I contacted Dr Bohannan by email, since Sam and I were both kind of stunned and confused by the information at the previous meeting. I had hoped that Dr Bohannan could give me something in writing because the verbal info still left us confused after the visit and it seems unnecessary that we make our own interpretations, especially when reporting to other dental practitioners involved. (Got a new copy of the surgery notes where side wasn't cut off.) However, Dr Bohannan thinks the photos above at surgery says everything: (again, my interpretation)
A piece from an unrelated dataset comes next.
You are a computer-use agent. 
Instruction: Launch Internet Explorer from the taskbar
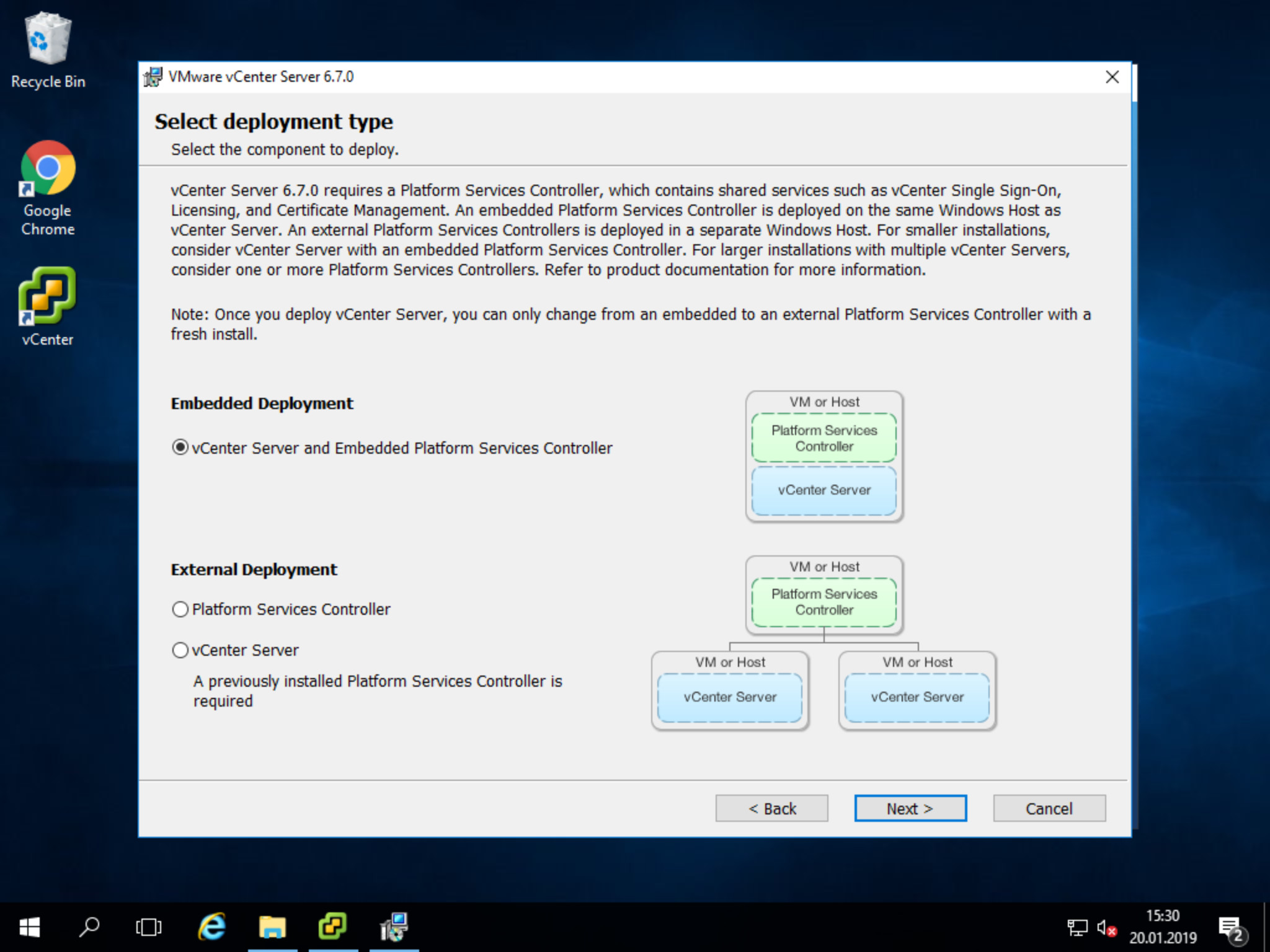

The bone that is supposed to cover the roots of #7 and #5 has resorbed and is missing to a large degree, worse for the premolar, #5. Allegory, the box that the tooth root is supposed to be anchored by, is missing the front side! Sounds like even if you try repairing it periodontically, the odds are bad, and it’s unlikely that it could support an implant in #6 position, so in the worst scenario you loose both #5 and the implant. There is a risk for infection also that would come with grafting of #5, and infections endangers implants. Alternatively you extract #5 and put in 2 implants. The hole through the palate, “thru and thru” is another complication. It is perfectly round and looks as if made by made by burr.
Dr Bohannan doesn’t want to say anything for sure about a revised treatment plan until the CBCT, 6 months post op.
It is very devastating news, since we have spent so much effort in saving the canine now it looks like we are going to loose two teeth. I know nothing of this kind of bone resorption, only root resorption and the height of the
alveolar bone.
Sam has had some particles of bone grafting coming out, which is supposedly normal, since they ‘overstuff’. Sam still a bit swollen over the grafting area. Small amount of pus coming out, so Sam is put on more antibiotics, amoxicillin/clavulanic acid for 10 days. Back in 2 weeks. Dr Bohannan adjusts the upper retainer so it is not impinging on graft area.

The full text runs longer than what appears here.